Well muppett I dont sell anything & I'm not in sales. Im just here to post a viable alternative for Crohn's that had some very good success for me. I'm only here to let others know an avenue that does work for many who try it. You continue to try to discredit anyone who tries to help others on this site that is linked to nutrition or natural therapies. Your determination makes me believe that you work in the medical field or just biased towards traditional medicine only. I will not continue to debate over this with you since I have noticed you seem to get some satisfaction from it.

I don't generally try to discredit any individuals but I sure do ask for documentation and challenge unfounded assertions. That's only reasonable. In your case your last post looks like a chain email and that makes it hard to take seriously. If you had mentioned a brand name I'd have been sure it was spam.

If it helps you, great. I've been having great results lately from magnesium supplements and I've been crowing about them. Far from the biased nutrition and naturopathy bashing troll you think I am.

Hi folks
I tried the diet - cutting out all carbs, sugars, fruit. I lost 1kg per week, which I could NOT afford to do, being too thin already.
I tried it again some years later - same problem. Lost energy, lost weight. As far as carbs are concerned, I currently I eat potatoes, sweet potatoes, and rice. Also some fruit. But I cut out sugar, caffeine and all other grains.
I was recently bitten by a tick and got Rickettsia. Currently on horrible anti-biotics, which has wrecked my gut flora, hello candida.
I have been told that Rife therapy and MMS will sort out the Rickettsia (similar to Lyme's disease) And I've also read some positive results by using Rife and MMS for Crohn's. I know that MMS has to be used VERY cautiously. Any comments?

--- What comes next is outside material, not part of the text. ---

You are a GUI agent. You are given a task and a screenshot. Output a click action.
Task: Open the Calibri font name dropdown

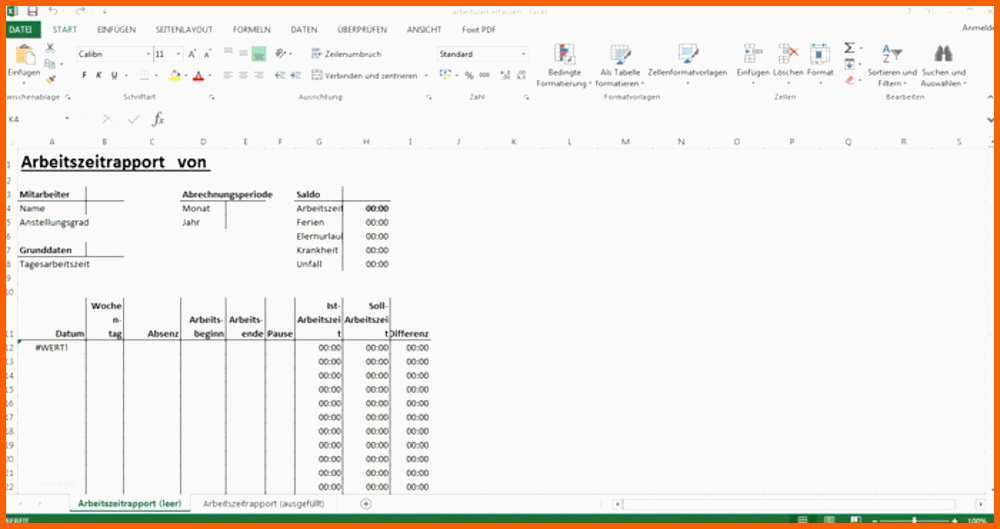click(x=148, y=53)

Can anyone tell me how to mix and use MMS? I have tried almost everything LDN and had stem cell transplants and that works well, but the stem cells tend to only last a year or two. Sad, because I spent 20K 4 times. I cannot keep doing that. Lately crohns is on the attack and I want to try MMS. Im scared because I dont know the dosing or how to mix and take it. I ordered the two bottles. I know Lindsay Wagner Bionic Woman used it and it worked for the condition she had and it never returned. Please offer any advice.

Thank you,

Jonnny:sign0085:

Hi. Underneath the Treatment section in the forum, there is a subsection entitled Medical Marijuana.

Thank you for the information. However, I meant the other MMS product that they are saying is like bleach. I will try just about anything. I cannot smoke anything because I will have trouble with my lungs. I have tried to eat marijuana and its so potent that I could not handle it. Man I did get a nice set of the giggles though.

Sorry

nothing to be sorry about. I appreciate the information and your trying to help me.